This is a work of fiction. Names, characters, places, brands, media, and incidents are either the product of the author's imagination or are used fictitiously. The author acknowledges the trademarked status and trademark owners of various products referenced in this work of fiction.
To Julia
for her patience, understanding and love.
To Jenny, Ian and Robin
because I love them.
The Bull to Jove.
Other People’s WISDOM
Back in the first century Seneca wrote of audiences, It’s the admirer and the watcher who provoke us to all the insanities we commit.
Of actors, well actresses really, Ethel Barrymore is quoted as saying, in the twentieth century, For an actress to be successful she must have the face of Venus, the brains of Minerva, the grace of Terpsichore, the memory of Macaulay, the figure of Juno and the hide of a rhinoceros.
PROLOGUE
In the two years since leaving RADA, the best my agent had found for me was a part as a Sikh in a play in Bradford, of all places! And a walk-on, or rather carry-off role as a corpse covered in a sheet in a pilot episode of a second rate cop show for Cuba.

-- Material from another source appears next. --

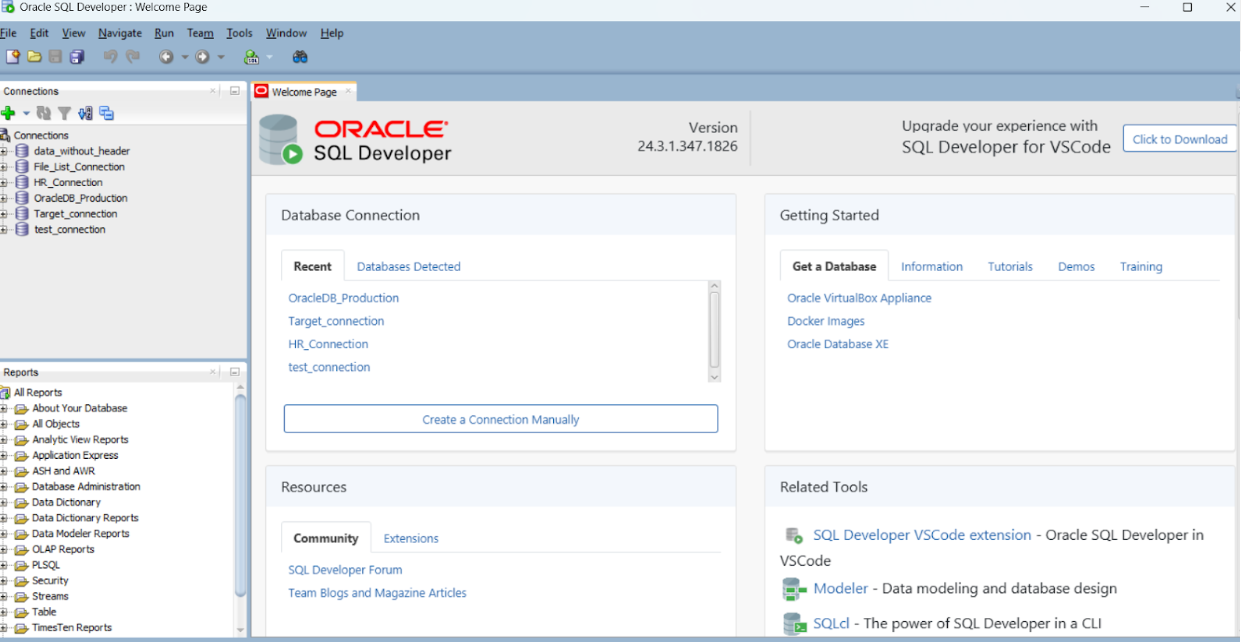Viewport: 1241px width, 642px height.
Task: Switch to the Databases Detected tab
Action: pos(407,266)

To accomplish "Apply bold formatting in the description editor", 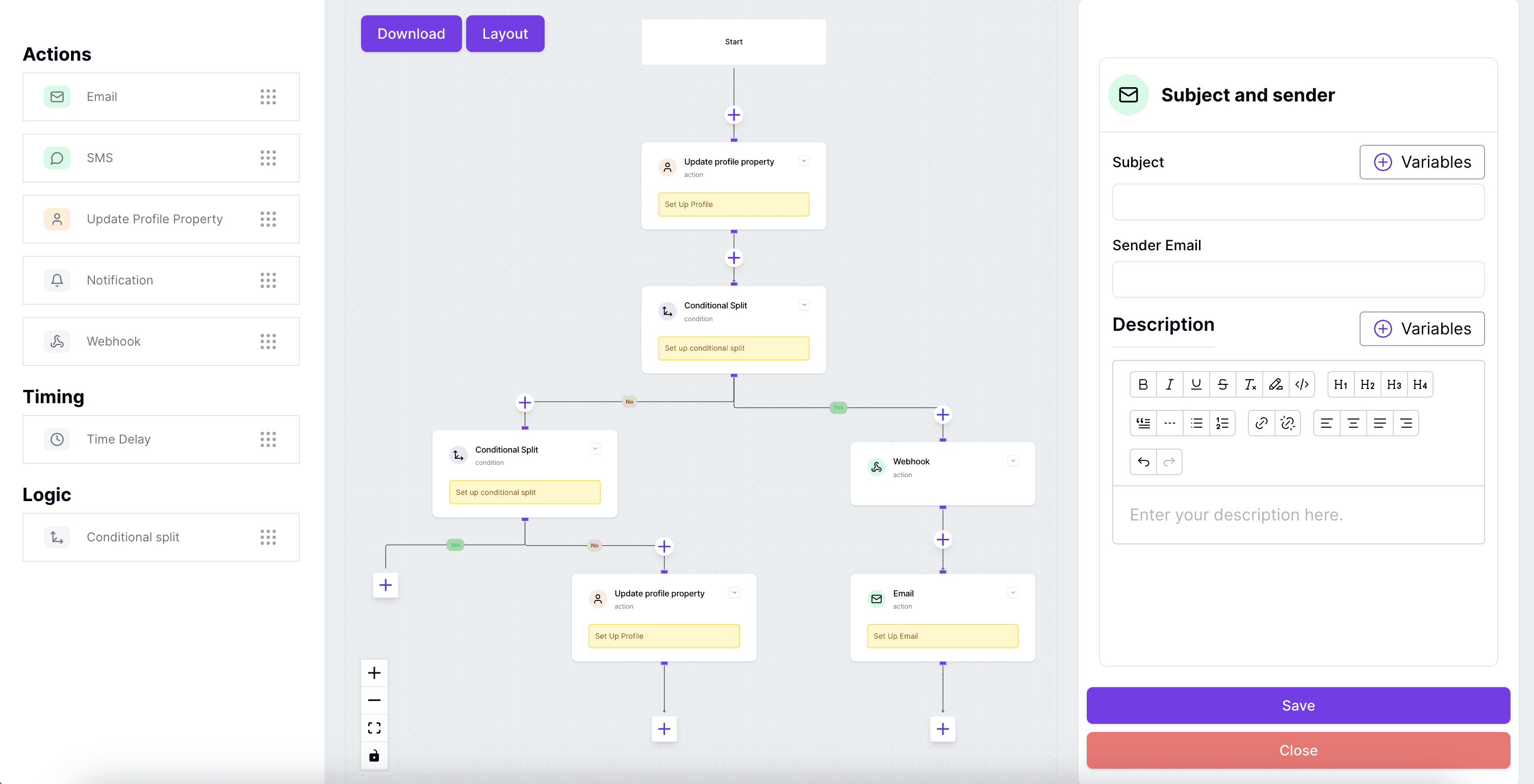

To be fair he had found me other things; the commercial for suppositories for French television being the highlight. And he’d told me of several calls for film extras, but always he’d left me to do the leg work and always he’d taken his forty percent. I was still waiting to hear from the RSC about my audition. A formality really, but every time I tried to pin him down about it he was either off to a vital business lunch, or busy finalising the details of an important contract for one of the many lesser talents on his books.
While it was not exactly what I had had in mind for a Christmas engagement, a pantomime wouldn’t have been too much to ask, the unpalatable truth was I was skint. That’s why I accepted the part. And what a pantomime it turned out to be.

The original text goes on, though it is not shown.